Publié le 8 décembre 2025 18h00:00. Les navigateurs web intègrent de plus en plus des agents virtuels capables d’automatiser des tâches à la place de l’utilisateur, mais cette évolution s’accompagne de risques accrus en matière de sécurité et de protection des données.
- Google détaille ses mesures de sécurité pour Chrome, basées sur des modèles d’observateurs et le consentement explicite de l’utilisateur.
- L’entreprise utilise des systèmes de vérification croisée pour s’assurer que les actions des agents correspondent aux intentions de l’utilisateur.
- Des restrictions d’accès et une surveillance constante des URL visitées sont mises en place pour prévenir les activités malveillantes.
Face à l’essor des agents virtuels intégrés aux navigateurs web, Google prend des mesures pour garantir la sécurité de ses utilisateurs sur Chrome. Ces agents, capables d’effectuer des actions telles que la réservation de billets ou l’achat de produits, présentent des vulnérabilités potentielles en matière de sécurité, comme la perte de données personnelles ou financières, comme le soulignent plusieurs experts du secteur (TechCrunch, BDTechTalks).

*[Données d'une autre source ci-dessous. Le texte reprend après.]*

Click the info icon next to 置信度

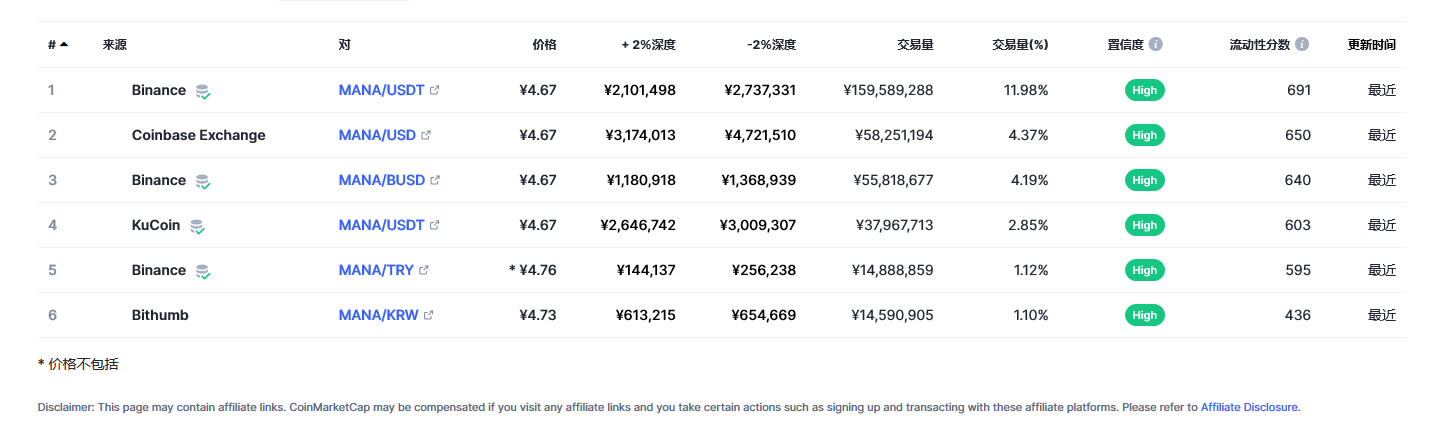click(x=1156, y=44)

L’approche de Google repose sur une double vigilance. D’une part, un modèle d’alignement, alimenté par Gemini, examine les actions planifiées par l’agent pour s’assurer qu’elles correspondent bien aux objectifs de l’utilisateur. Si une divergence est détectée, l’agent est invité à reconsidérer sa stratégie. Il est important de noter que ce modèle d’alignement n’a accès qu’aux métadonnées des actions proposées, et non au contenu réel des pages web visitées.

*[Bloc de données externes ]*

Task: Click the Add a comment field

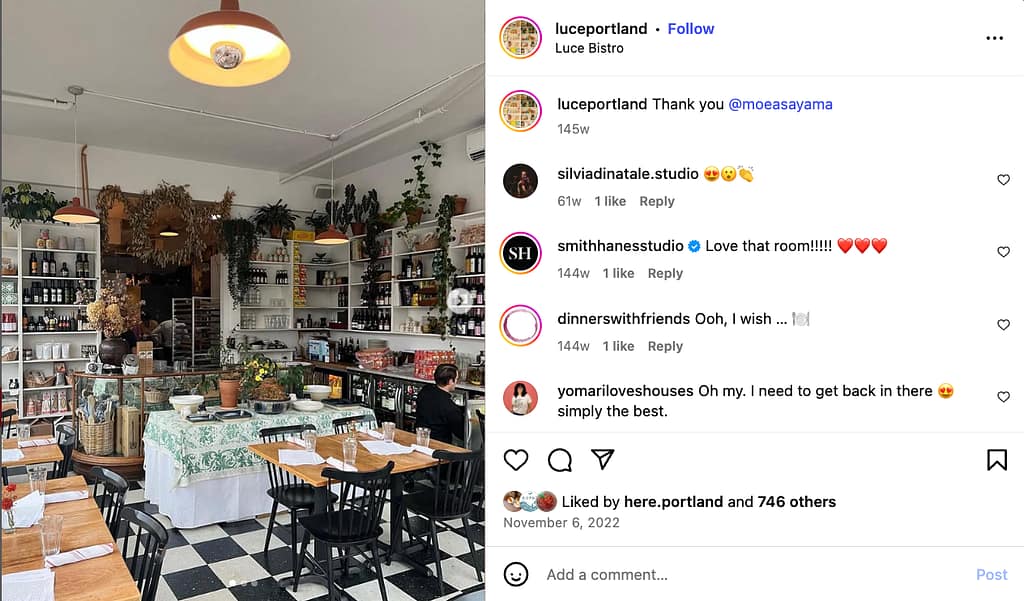Action: tap(751, 574)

D’autre part, Google limite l’accès des agents à des sites web spécifiques grâce à des « ensembles d’origines d’agent ». Ces ensembles définissent des zones d’accès en lecture seule (pour la consultation de données) et en lecture-écriture (pour l’interaction). Par exemple, sur un site de commerce électronique, l’agent pourra accéder aux listes de produits mais pas aux bannières publicitaires. De plus, l’agent ne pourra effectuer des clics ou saisir du texte que dans des zones spécifiques (iframes) de la page.
« Cette délimitation garantit que seules les données d’un ensemble limité d’origines sont disponibles pour l’agent, et que ces données ne peuvent être transmises qu’aux origines autorisées. Cela réduit considérablement le risque de fuite de données entre différents sites web et permet au navigateur de renforcer cette protection en bloquant l’accès à des données non autorisées. »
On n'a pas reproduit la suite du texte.